**Extract provided**
☆ ☆ ☆ ☆ ☆

PARIS -- This is more flash than review. It would be presumptuous to suppose to review a giant like Maurice Bejart having only seen one of his previous works, and not on his own company. Instead, I'd like to offer some reflections on space and spectacle inspired by viewing some of Bejart' s 1981 production of Mozart's "Magic Flute" sans live music Tuesday night, on his company, in the indoor rock stadium otherwise known as the Palais des Congres.

Perhaps there are some spectacles for which a theater like the Palais -- a cold house that's a palace only in scale, not decor -- would be appropriate. Perhaps there are even some Bejart spectacles that would even call for such a gargantuan platform. But this intimately choreographed and danced production, performed to a taped recording of the Mozart opera by the Berlin Philharmonic, is not that work.

☆ ☆ ☆ ☆ ☆

**Given material**

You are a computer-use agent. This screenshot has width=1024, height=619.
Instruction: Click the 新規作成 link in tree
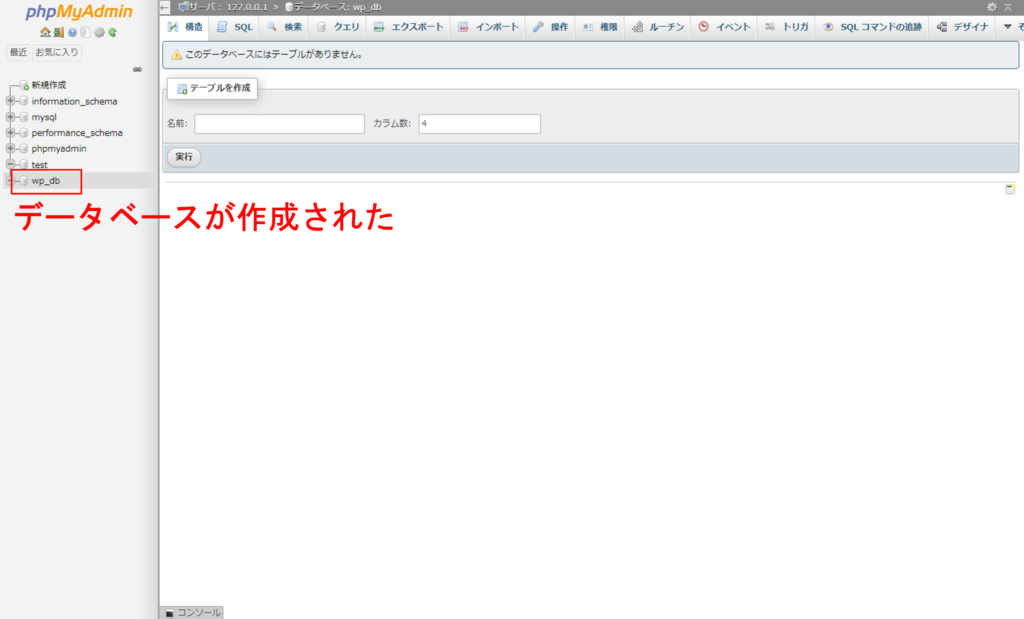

☆ ☆ ☆ ☆ ☆

**To be done**
Please copy the dance review again, starting at "PARIS -- This" and ending at "not that work.", and swap "Tuesday night" for "Monday night". This material comes from a separate source.

**Output for this exercise**
PARIS -- This is more flash than review. It would be presumptuous to suppose to review a giant like Maurice Bejart having only seen one of his previous works, and not on his own company. Instead, I'd like to offer some reflections on space and spectacle inspired by viewing some of Bejart' s 1981 production of Mozart's "Magic Flute" sans live music Monday night, on his company, in the indoor rock stadium otherwise known as the Palais des Congres.

Perhaps there are some spectacles for which a theater like the Palais -- a cold house that's a palace only in scale, not decor -- would be appropriate. Perhaps there are even some Bejart spectacles that would even call for such a gargantuan platform. But this intimately choreographed and danced production, performed to a taped recording of the Mozart opera by the Berlin Philharmonic, is not that work.